Start of DOCUMENT SEGMENT
Evaluation semantics of binary-+.
Function:
(defun eval-binary-+ (x y) (declare (xargs :guard (and (valuep x) (valuep y)))) (let ((__function__ 'eval-binary-+)) (declare (ignorable __function__)) (if (value-case x :number) (if (value-case y :number) (value-number (binary-+ (value-number->get x) (value-number->get y))) (value-fix x)) (if (value-case y :number) (value-fix y) (value-number 0)))))
Theorem:
(defthm valuep-of-eval-binary-+ (b* ((result (eval-binary-+ x y))) (valuep result)) :rule-classes :rewrite)
Theorem:
(defthm eval-binary-+-of-value-fix-x (equal (eval-binary-+ (value-fix x) y) (eval-binary-+ x y)))
Theorem:
(defthm eval-binary-+-value-equiv-congruence-on-x (implies (value-equiv x x-equiv) (equal (eval-binary-+ x y) (eval-binary-+ x-equiv y))) :rule-classes :congruence)
Theorem:
(defthm eval-binary-+-of-value-fix-y (equal (eval-binary-+ x (value-fix y)) (eval-binary-+ x y)))
Theorem:
(defthm eval-binary-+-value-equiv-congruence-on-y (implies (value-equiv y y-equiv) (equal (eval-binary-+ x y) (eval-binary-+ x y-equiv))) :rule-classes :congruence)
End of DOCUMENT SEGMENT
PROBLEM TO WORK ON: Write out the stretch of the binary-+ evaluation text that opens with the words "Evaluation semantics of" and closes with "y) (eval-binary-+ x y)))", switching "Theorem" to "Lemma" wherever it occurs.
Start of DATA EXCERPTS
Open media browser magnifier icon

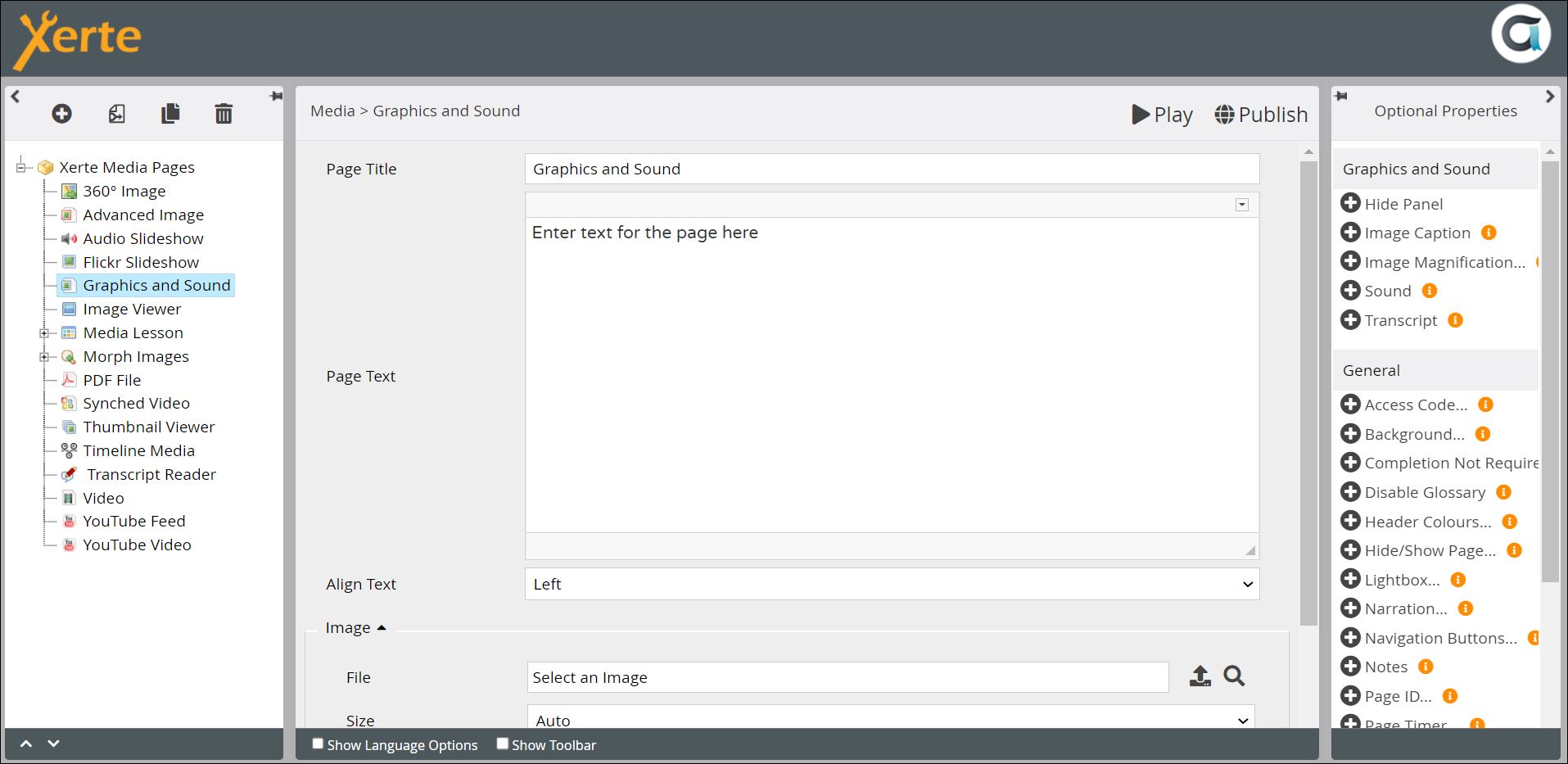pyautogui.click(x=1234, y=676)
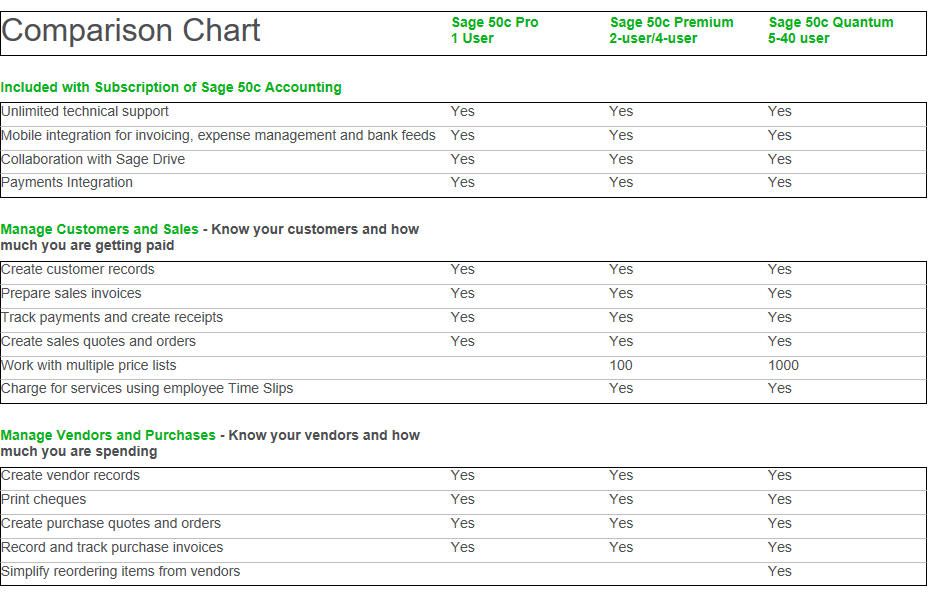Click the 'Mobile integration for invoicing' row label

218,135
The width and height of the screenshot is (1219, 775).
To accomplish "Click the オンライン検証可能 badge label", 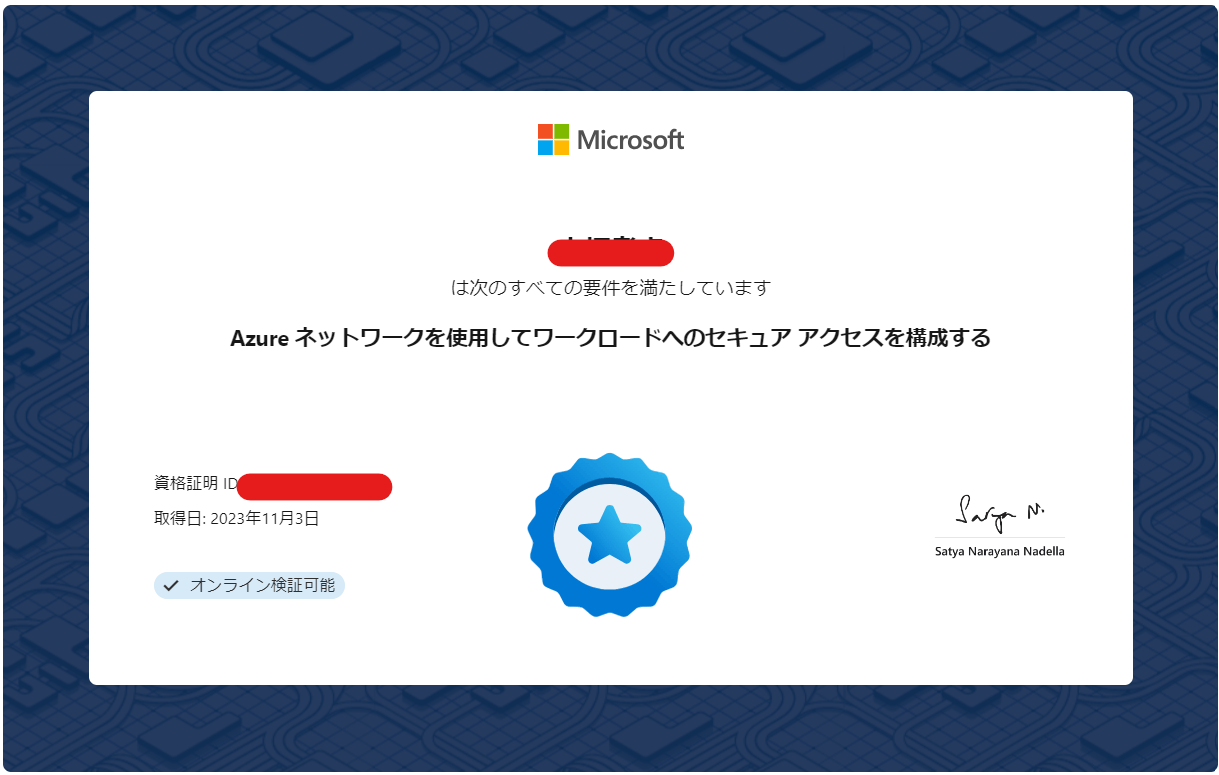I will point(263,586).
End of DATA EXCERPTS
COMPLETED TASK:
Evaluation semantics of binary-+.
Function:
(defun eval-binary-+ (x y) (declare (xargs :guard (and (valuep x) (valuep y)))) (let ((__function__ 'eval-binary-+)) (declare (ignorable __function__)) (if (value-case x :number) (if (value-case y :number) (value-number (binary-+ (value-number->get x) (value-number->get y))) (value-fix x)) (if (value-case y :number) (value-fix y) (value-number 0)))))
Lemma:
(defthm valuep-of-eval-binary-+ (b* ((result (eval-binary-+ x y))) (valuep result)) :rule-classes :rewrite)
Lemma:
(defthm eval-binary-+-of-value-fix-x (equal (eval-binary-+ (value-fix x) y) (eval-binary-+ x y)))